У Вальки в самом деле еще дед был печником. На богатых работал. Кафельные, со всякими ангелочками, статуэтками печи делал. О, печи те делались долго! Сначала печь на сухую, без раствора складывалась. Если какие кафели друг к другу не подходили вплотную, их притирали. Раствор готовили за три дня до кладки, чтобы глина раскисла и как следует с песком смешалась. Несколько дней уходило на одну подготовку. И только когда каждая деталь была известна, начиналась кладка. По две недели уходило на одну печь, дымоходы внутри тщательно промазывались раствором и делались гладкими, как яйцо. Так работал дед. Ну а Валькин батя на самую свою лучшую печку не больше двух дней тратил. Время уж наступило другое, не до ангелочков стало, которых после революции и делать-то прекратили. Война, послевоенное время — здесь не до красоты было, не до прилаживания и приглаживания. Лишь бы печь побольше тепла давала и в то же время поменьше угля и дров «съедала». И Валькин отец творил чудеса. Зимой, летом, на работу, на дом шли и шли за батей люди. Это было богатырское существование. Начиная с апреля и вплоть до ноября отец работал без выходных, день допоздна, а случалось что и ночь. Единственным его отдыхом было пьянство. Детство запомнилось Вальке как цепь непрерывных скандалов между отцом и матерью.

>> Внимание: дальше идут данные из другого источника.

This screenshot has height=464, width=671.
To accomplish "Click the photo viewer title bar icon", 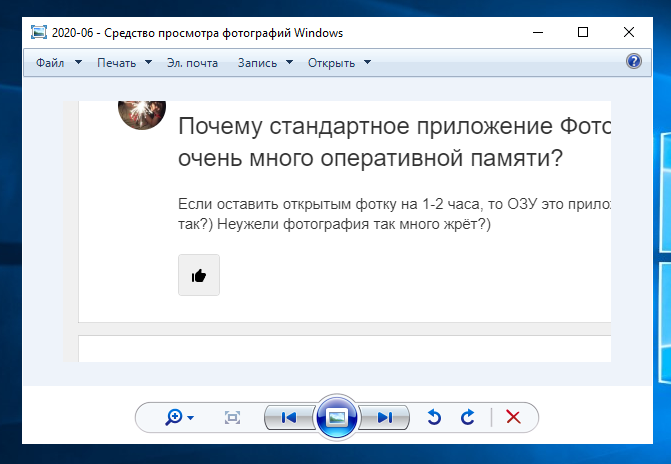I will (x=38, y=33).
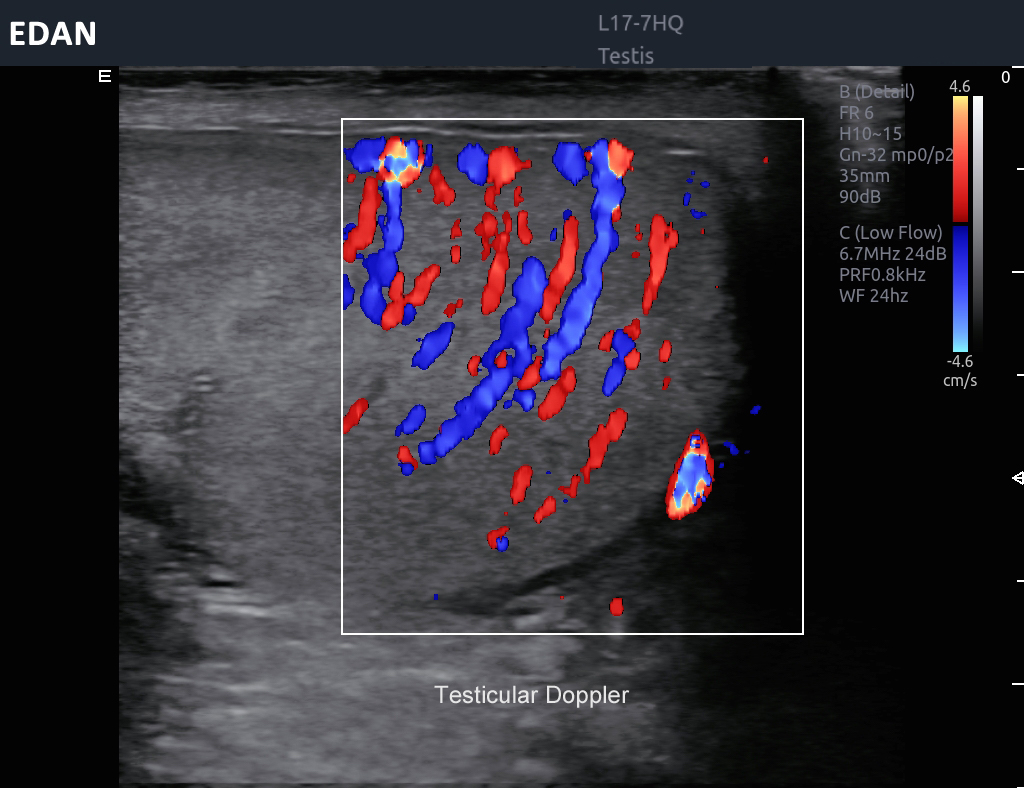Click the 6.7MHz 24dB color setting
This screenshot has height=788, width=1024.
click(892, 254)
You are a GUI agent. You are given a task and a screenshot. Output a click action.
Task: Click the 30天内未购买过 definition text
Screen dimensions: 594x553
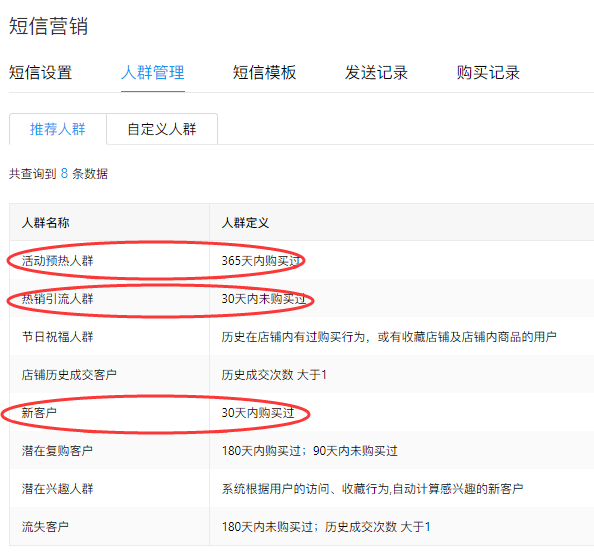[264, 298]
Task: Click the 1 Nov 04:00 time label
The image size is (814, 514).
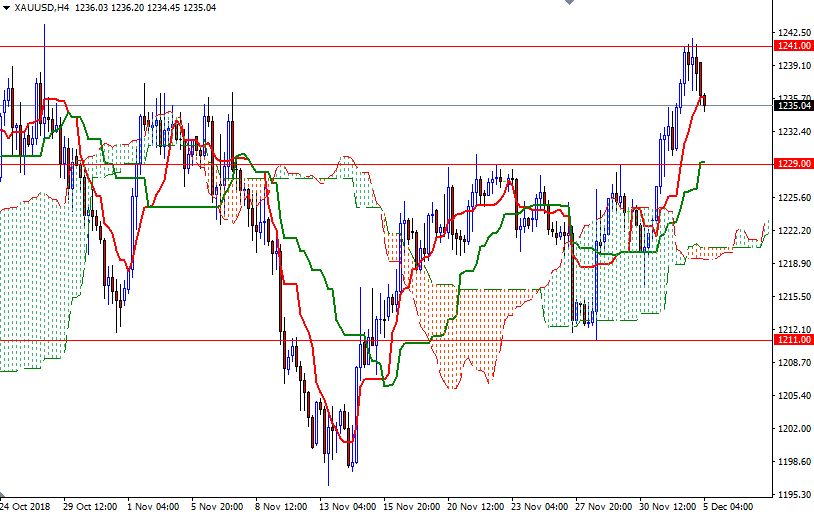Action: click(156, 507)
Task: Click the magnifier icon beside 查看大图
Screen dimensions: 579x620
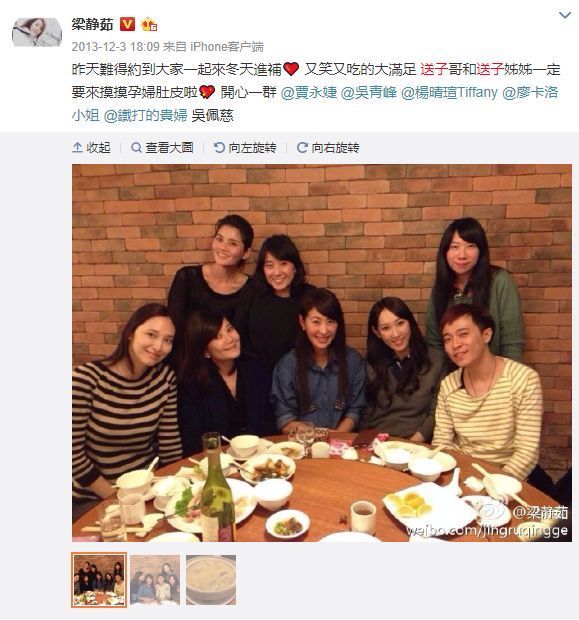Action: 136,148
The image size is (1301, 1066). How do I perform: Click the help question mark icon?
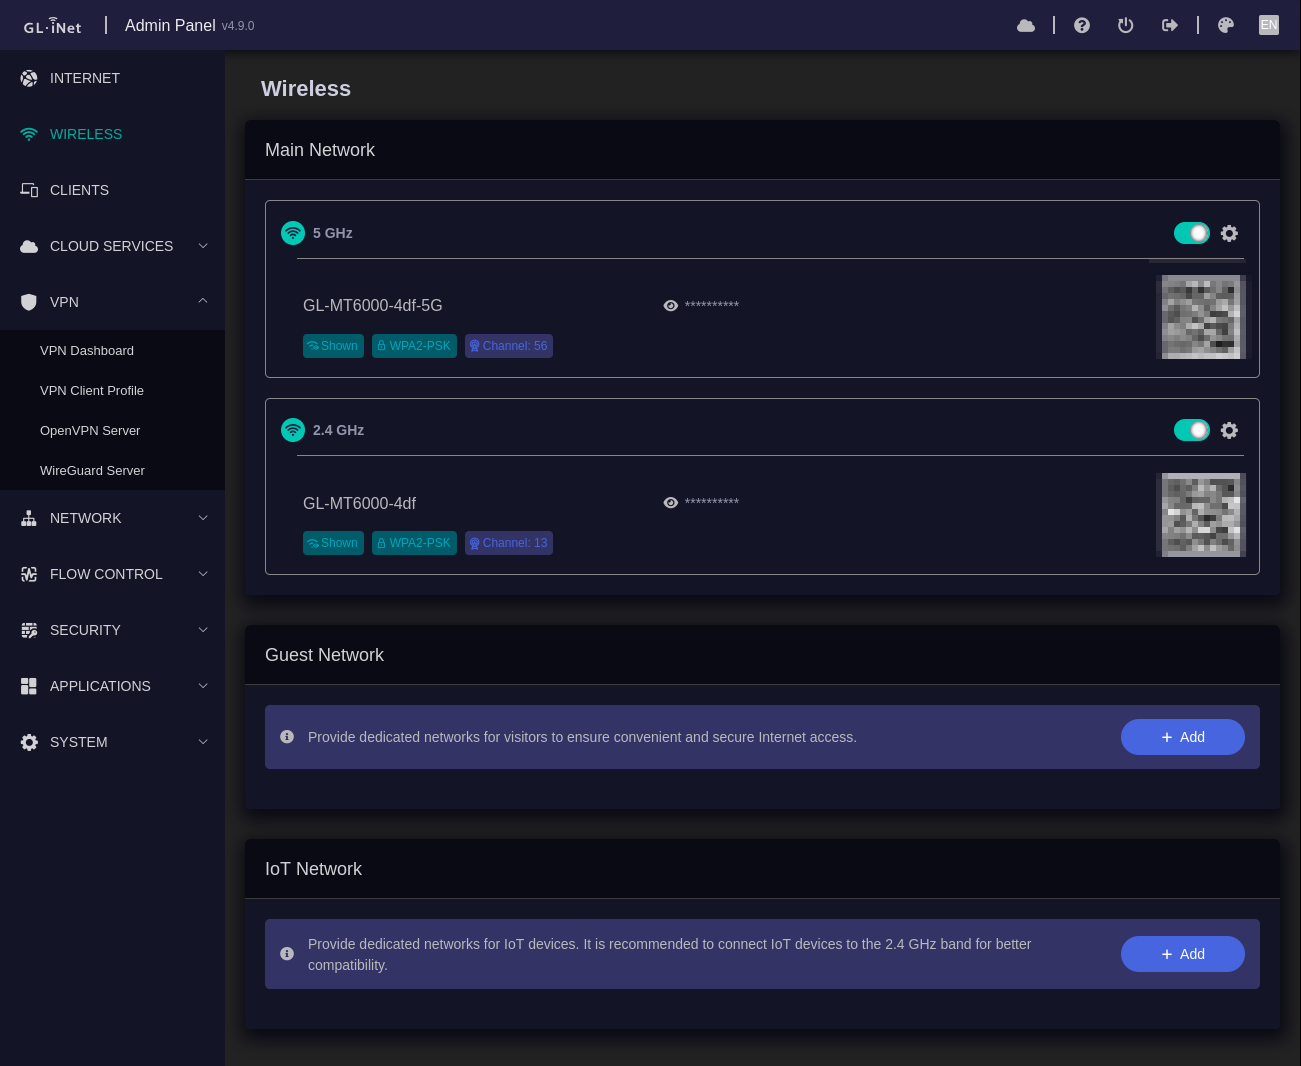coord(1082,25)
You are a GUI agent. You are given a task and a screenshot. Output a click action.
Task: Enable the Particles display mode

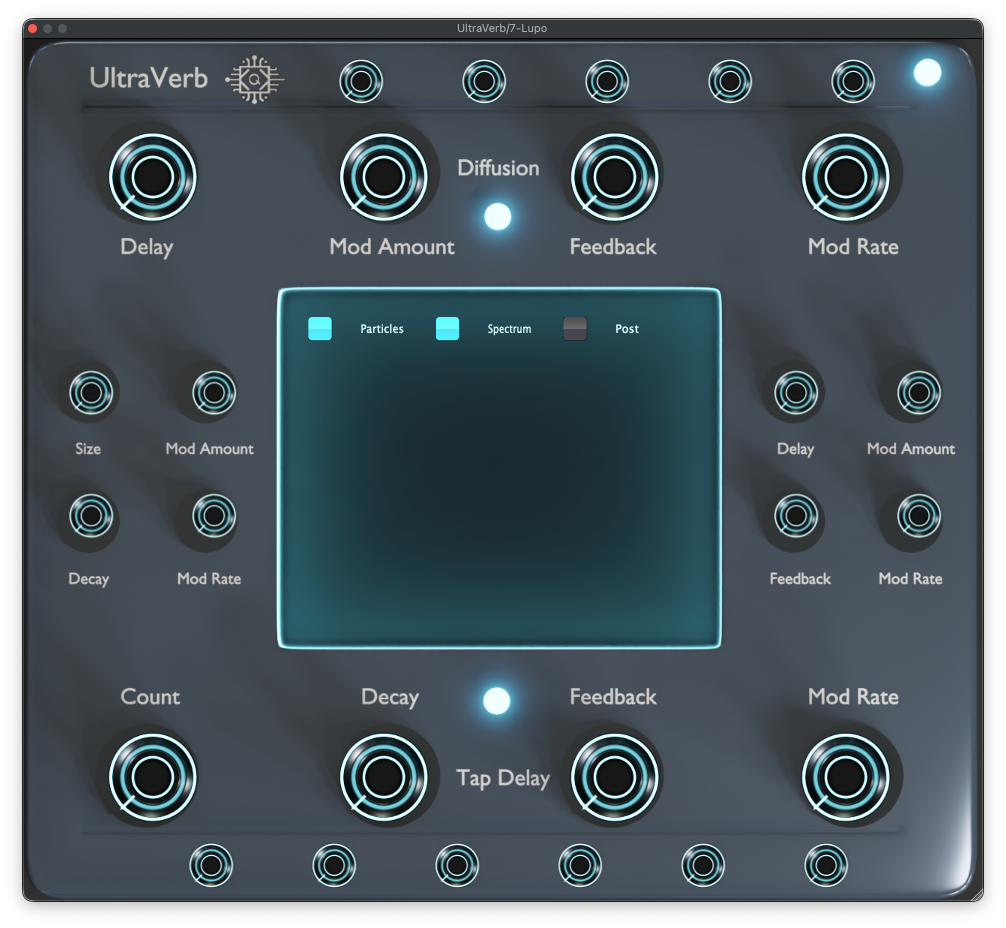click(x=319, y=328)
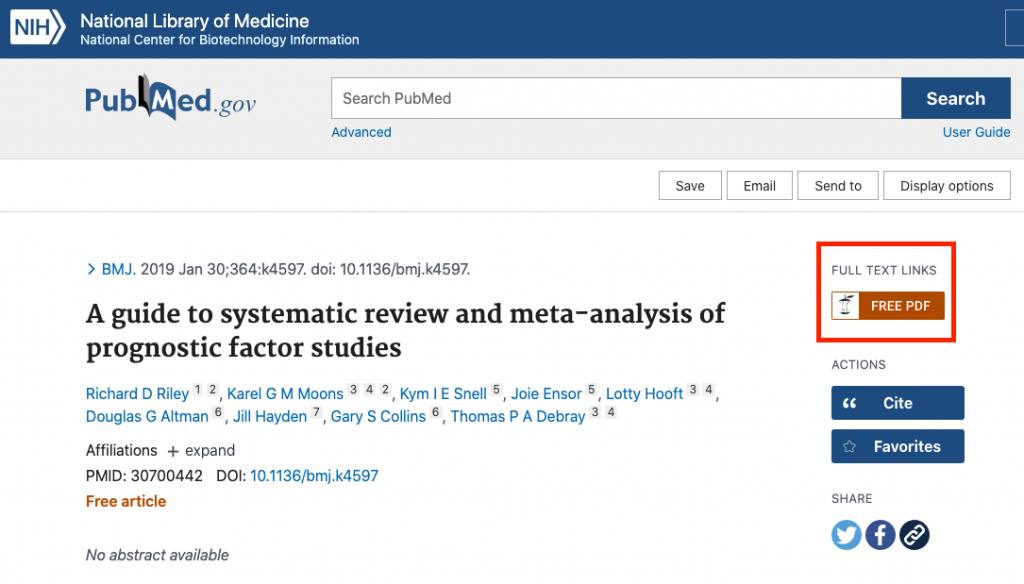Image resolution: width=1024 pixels, height=584 pixels.
Task: Share the article on Facebook
Action: (880, 534)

Такая жизнь до времени свела мать в могилу, а вышедший на пенсию отец, когда-то очень крепкий человек, был глух, руки у него тряслись… Валька успел научиться у отца всем премудростям ремесла. Но город переходил на газовое топливо, от печников никакого особого искусства не требовалось. Валька страдал. Страдал и завидовал отцу. Пусть однобокая жизнь была у отца, а все-таки он был нужен людям…
Вальку, собственно, что угнетало: неужели отныне будет так и только так?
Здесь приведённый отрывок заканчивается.